Prentiss Madden, 40, was arrested by federal agents on Tuesday and ordered held pending a Friday bond hearing, court records show. Court records did not list a lawyer for him, and it wasn’t immediately clear who could speak in his defense.
Madden was medical director of Caring Hands Animal Hospital in Miami until he was fired two weeks ago, when colleagues learned he was under investigation for "these heinous and unthinkable crimes," the hospital said in a statement on Wednesday.
"Our legal team, and every single member of the Caring Hands family will be doing everything in our power to aid law enforcement and facilitate their investigation and prosecution," the statement read.
Madden’s charges fall under a federal law outlawing animal abuse, which was initially created in response to a genre of cruelty in which people record the harming of animals for the sexual gratification of viewers, the Miami Herald reported.
The Preventing Animal Cruelty and Torture Act, signed into law by President Donald Trump in 2019, makes the production of torture videos punishable by up to seven years in prison.
A criminal complaint unsealed Wednesday said investigators were notified by the file-sharing web service Dropbox that a user had received more than 1,600 files of suspected child pornography. The files were traced to Madden’s home.
Homeland Security agents raided Madden’s home on Feb. 24, and found files in which Madden discussed "the sexual abuse of animals and children," the complaint said.
The complaint alleges that Madden had multiple photos and videos of images "depicting bestiality." The report said the files were digitally coded as having been taken at his home.
Madden also shared images in a chat and admitted in detail to having sex with and abusing dogs, the criminal complaint said.
Another explicit video was traced as having been taken at the animal hospital in May 2018.
"This leads me to believe that Madden may be abusing animals entrusted to his care," Agent Leah Ortiz wrote in the complaint.

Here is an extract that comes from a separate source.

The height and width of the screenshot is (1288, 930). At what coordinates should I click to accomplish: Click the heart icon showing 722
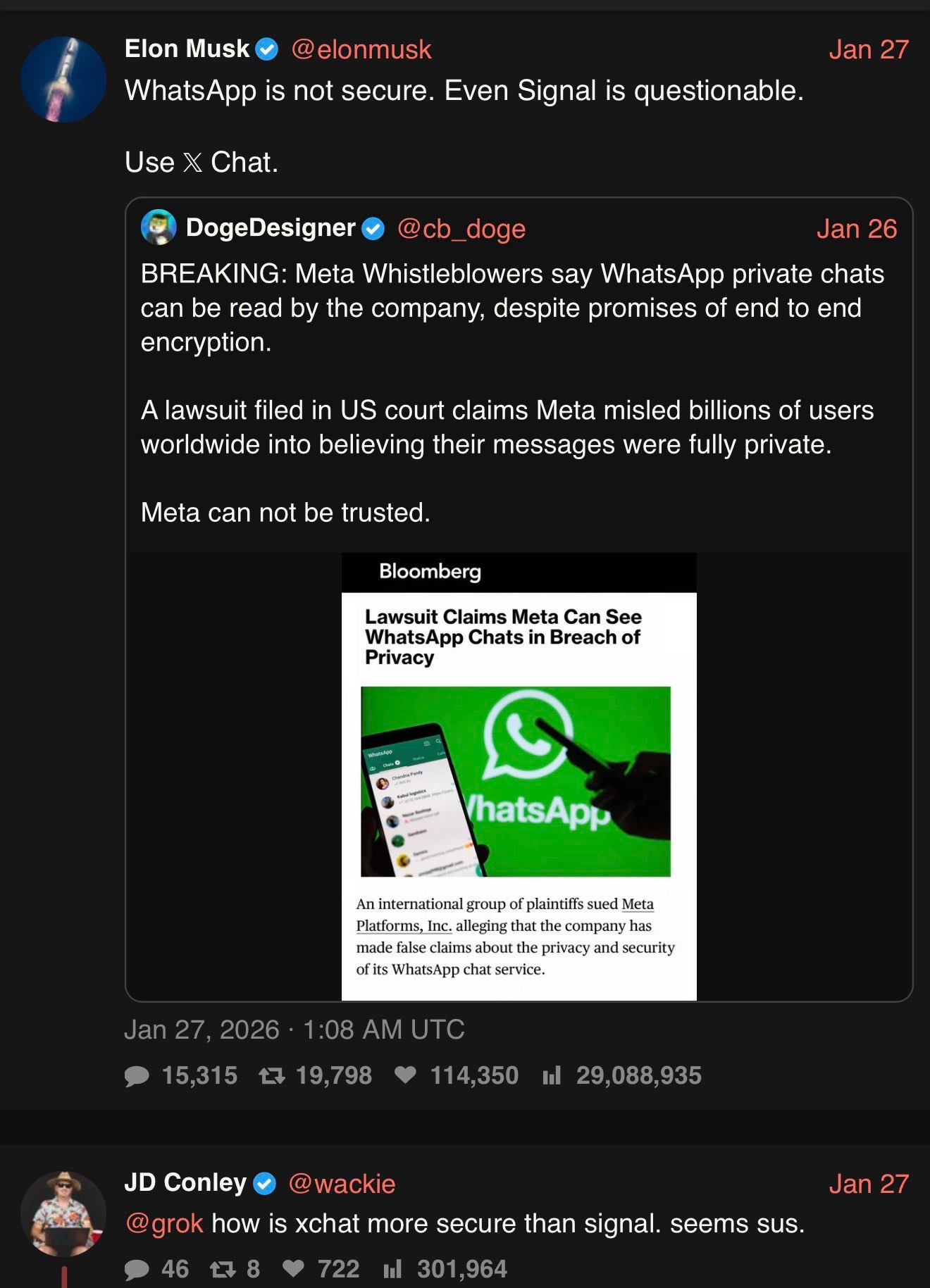pos(293,1268)
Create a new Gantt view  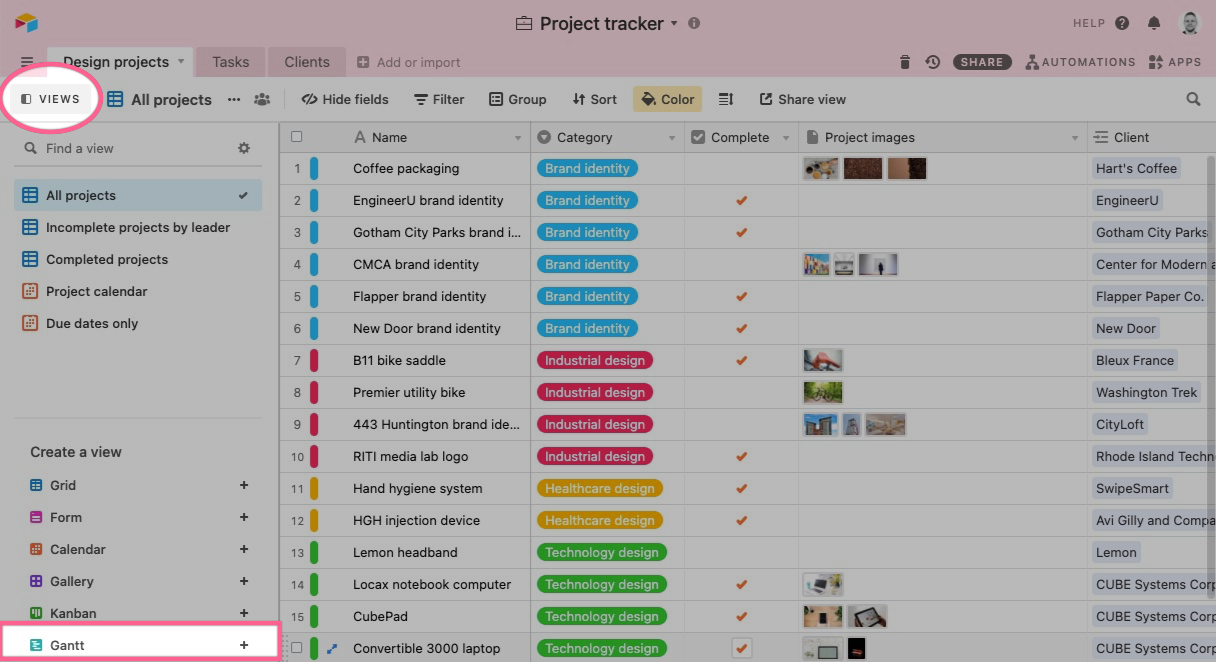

"If the allegations are true, they’re horrifying," Regina Vlasek, who runs Saving Sage Animal Rescue Foundation in South Florida, told WSVN. She said Madden offered her rescue group discounts and treated all of the dogs they rescued.
"The closest relationships that we have are with our veterinarians, those are the people that we trust," Vlasek said. "I was so sick after I heard this that I threw up."
Madden, a native of north Alabama, described himself online as the "proud pet parent" of a Shih Tzu named Lucky and two Burmese pythons, Mocha and Sherbert.